Rating: C
Dir: Steven Spielberg
Star: Harrison Ford, Shia LaBeouf, Cate Blanchett, Ray Winstone
Harrison Ford is 64. That kept ringing round my head, especially during the opening action, when the back of the stuntman’s head got as much camera-time as Ford’s face. It’s been nineteen years since the last entry in the series; Lucas and Spielberg opt to throw as much as they can of post-war pop-culture in there, from the Cold War through Roswell and on to nuclear tests, UFOs and the famed crystal skulls of South America. The main thrust is one of the last-named, which is being sought by Soviet agent Irina Spalko (Blanchett), as she believes it will enhance her work in psychic research.
It’s up to Jones (Ford) and the son (LaBeouf) of his former friend to make sure the artifact doesn’t fall into the pesky Russkies hands, a task that will take them from the ivy league confines of New England, all the way to the depths of the Peruvian rainforest. In other words, chases, traps, puzzles and snakes: much as we’ve seen before, with the irritating and unwelcome addition of LeBeouf as a sidekick, in place of, and not an improvement on, Short Round. You’d better have your disbelief removed before viewing this, not least for the sequence in which a household appliance proves entirely resistant to nuclear weapons: and, to think, we spent all that money on bunkers, when we could just have called up Frigidaire.

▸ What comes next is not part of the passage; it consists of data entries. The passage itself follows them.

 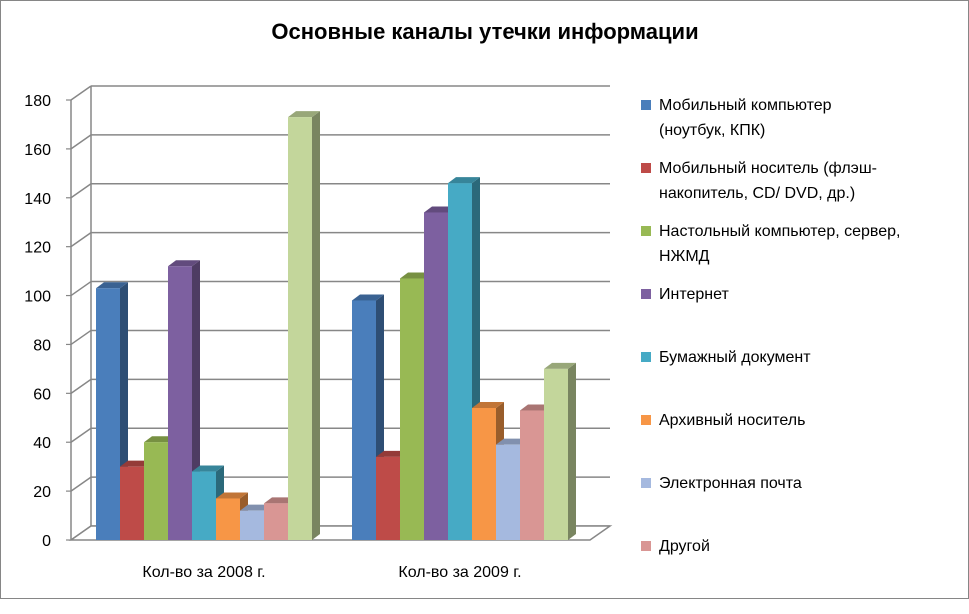 I want to click on legend-label: Электронная почта, so click(x=809, y=484).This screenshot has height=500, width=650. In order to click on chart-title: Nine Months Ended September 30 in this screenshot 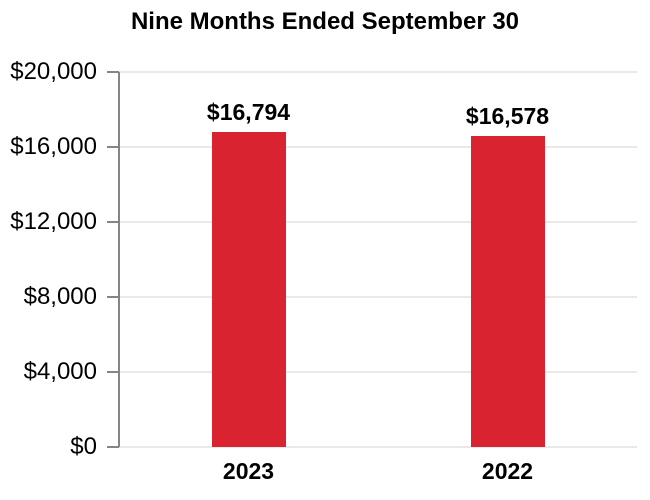, I will do `click(325, 22)`.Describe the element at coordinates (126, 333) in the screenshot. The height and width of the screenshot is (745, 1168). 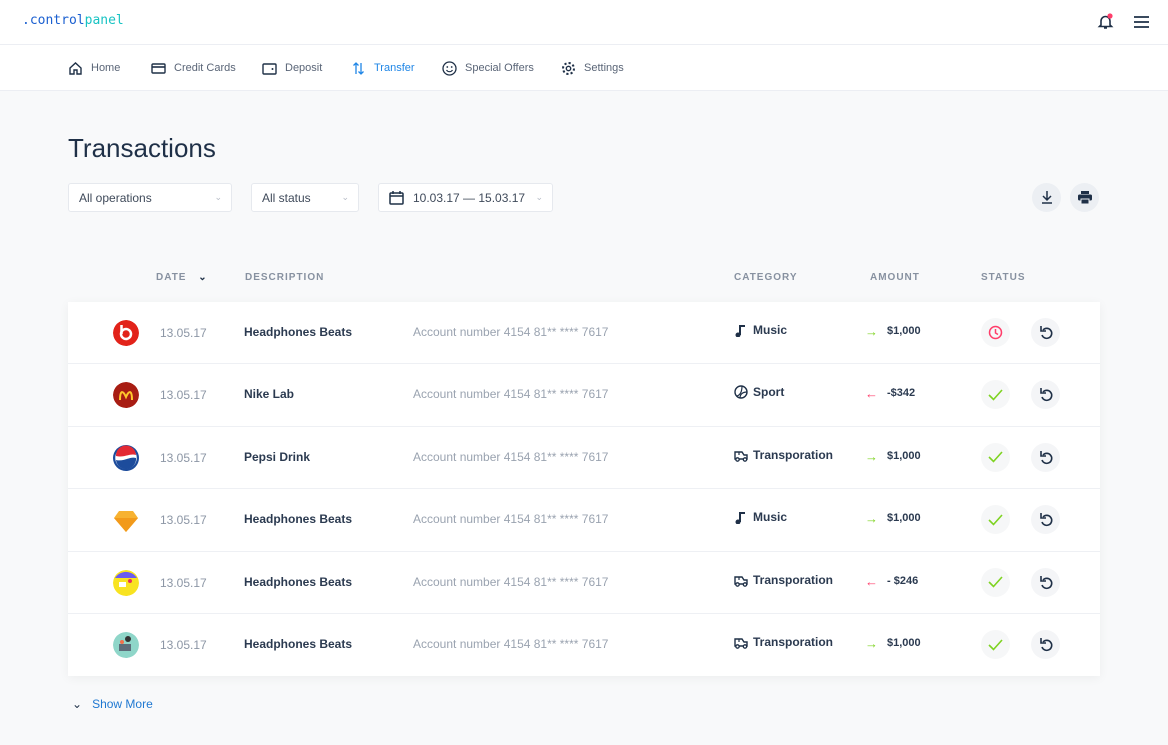
I see `brand-logo-beats` at that location.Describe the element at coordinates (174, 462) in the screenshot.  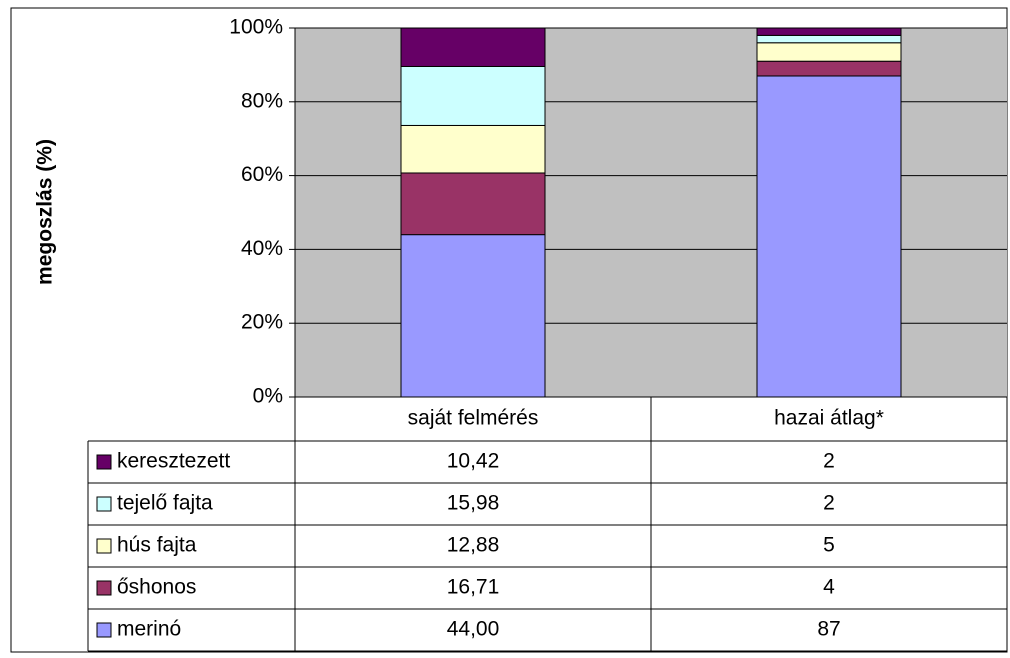
I see `legend-label: keresztezett` at that location.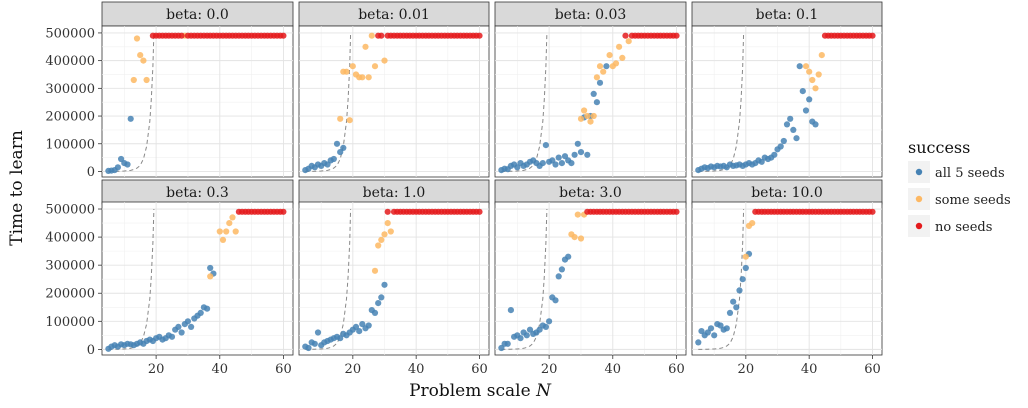  I want to click on y-tick-label: 500000, so click(70, 34).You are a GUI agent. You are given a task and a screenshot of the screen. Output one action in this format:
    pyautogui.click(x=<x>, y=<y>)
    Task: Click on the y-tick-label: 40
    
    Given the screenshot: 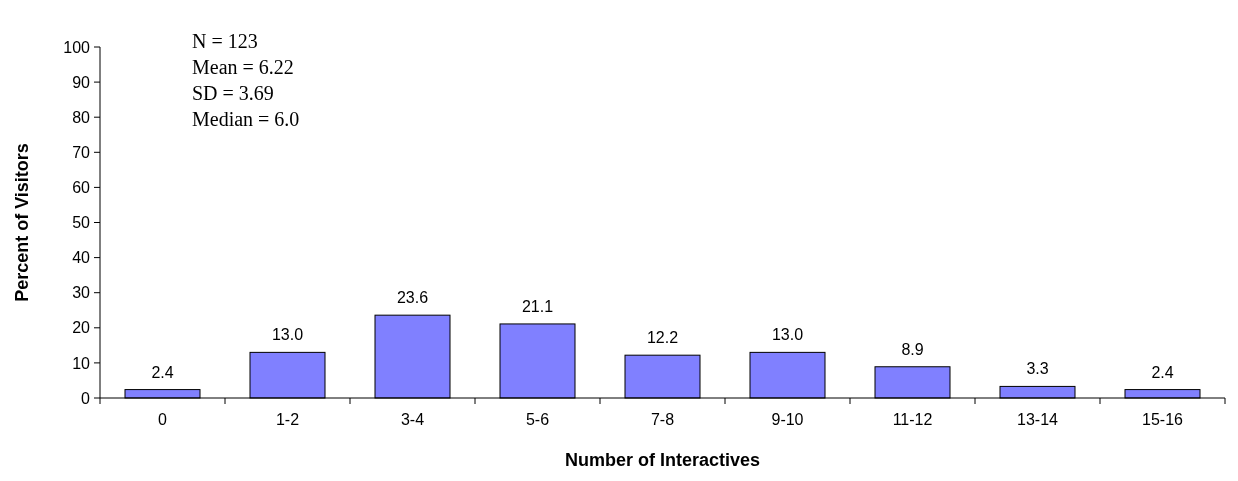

It may seem churlish to complain about such things in an Indiana Jones film, but the early entries previously seemed at least marginally grounded in reality; no such fears here. Maybe it’s that I was a good deal younger (and less cynical?) when the first couple of entries came out. Blanchett joins the list of Oscar-winners slumming it in brainless action flicks, and isn’t bad, demonstrating a surprisingly hands-on approach to the action. The film does perk up in the second-half with a rousing Jeep chase through the forest, but then descends into a thoroughly implausible climax, even by the standards of the series. If it’s nineteen years until the next one – with an 83-year old Ford – I won’t mind too much.